Mountain Family Health Centers column: The challenges of electronic health records
Mountain Family Health Centers
Mountain Family Health Centers did a major upgrade to our Electronic Health Record (EHR) system in June. We spent two half-days in training and slowed our schedules so that we had time to adapt to the changes the upgrade will bring.
Our upgrade prompted me to review the significant impact EHRs have had on the practice of medicine. EHRs were rapidly adopted earlier this decade after President Obama’s 2009 stimulus package with the HITECH act. This act incentivized the adoption of EHRs, first with rewards, but with penalties after a period; $27 billion was spent on these initiatives.
There was significant excitement around the potential for EHRs to improve the quality, safety and efficiency of medicine. It seemed intuitive, as there are few modern processes that haven’t been improved with computerization. But, we had no firm evidence to this effect. Additionally, we knew that computerization would be costly, but it was thought that the costs of implementation would be offset by the efficiencies gained by the system over time.
Two additional significant concerns have developed since 2009. The first is that health care providers have had to do significantly more work to complete their notes in the EHR. The second is that there have been safety errors created by the EHRs.
It is felt that now, compared to the era of paper charts, health care providers are increasingly relied on as data entry technicians, and this contributes significantly to provider burnout. Besides turning the healing profession into a data entry profession, the data entry can stand between the patient and the health care provider. It is distracting during an office visit. Providers may spend more time looking at their computer screens than at the patient.

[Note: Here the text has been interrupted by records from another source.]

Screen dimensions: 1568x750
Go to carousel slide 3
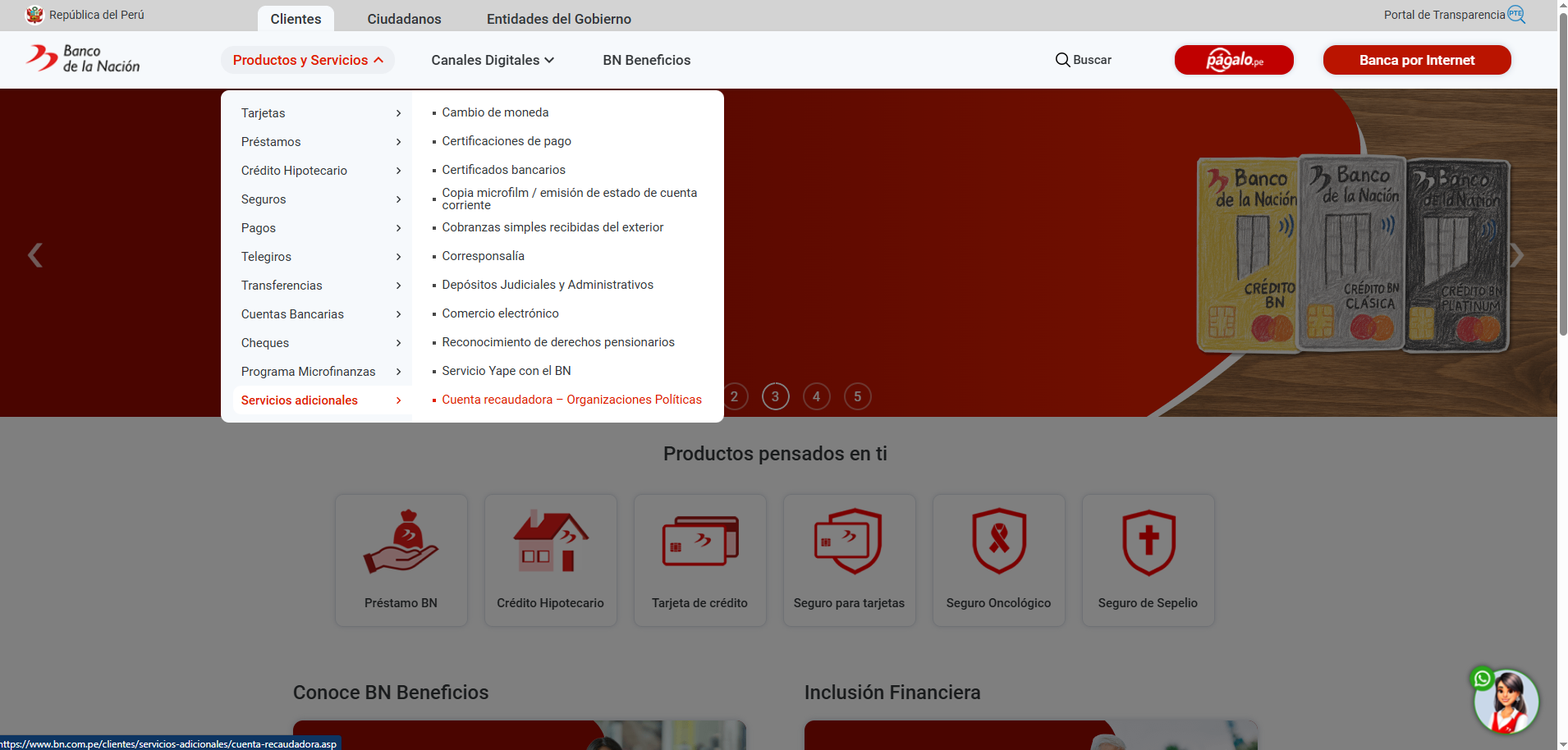coord(775,396)
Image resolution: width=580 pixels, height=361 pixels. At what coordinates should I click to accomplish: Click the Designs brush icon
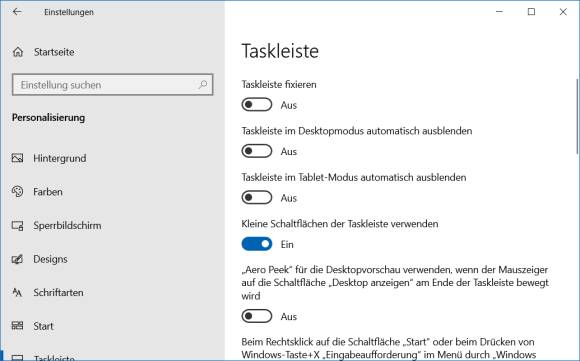17,259
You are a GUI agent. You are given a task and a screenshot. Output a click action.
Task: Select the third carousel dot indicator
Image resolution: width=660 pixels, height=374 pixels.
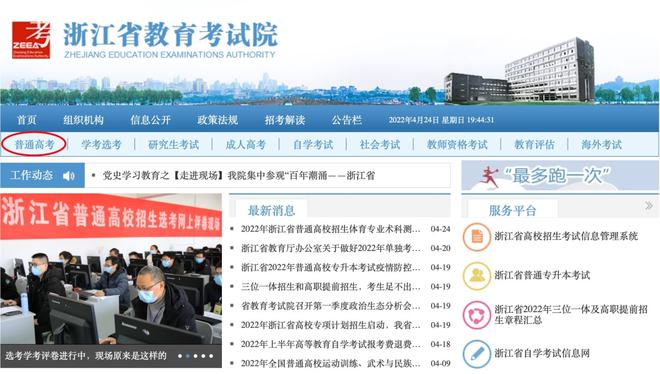pos(195,356)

Safety concerns are becoming an increasing concern related to EHRs. Keep in mind that there were many errors that went unnoticed in the era of paper charts, but some EHR software is so prone to errors, there are cases where errors have gone unaddressed for significant periods of time. In the best-known case, a major EHR vendor (one of the top five in the nation) ultimately paid a $155 million settlement to the government related to a suit in which “code was so buggy that when one glitch got fixed, another would develop.”
Most health care providers will agree that EHRs are a necessary evil. Society is clearly going to increasingly computerized systems. Our goals at Mountain Family have been to minimize the burden of the EHR and to improve the efficiency of the system whenever possible.
This includes making active efforts to make good use of the data that is generated from the EHR. For example, most of our quality improvement goals are based on data from the EHR, including our hypertension control rates, our diabetes control rates and our tobacco cessation counseling rates.
We also regularly coach clinical staff on the connection between their EHR data input and the desired quality outcomes. We make time for clinicians and other users to write their notes and orders in the EHR. Finally, during the EHR upgrade this summer we’ve had a team of very dedicated providers, nurses, medical assistants, office staff and IT staff configuring, training and testing. The upgrade happened with a minimum of disruption.
I consider EHR to be a “necessary evil” but I’m also optimistic that we — and other medical providers — can manage the risks; we also believe EHRs will evolve over time to be safer and more efficient. A futuristic outlook on the topic is provided in a new book by Eric Topol: “Deep Medicine: How Artificial Intelligence Can Make Healthcare Human Again.” It’s on my reading list.
Dr. Chris Tonozzi, MD, is director of data quality for Mountain Family Health Centers.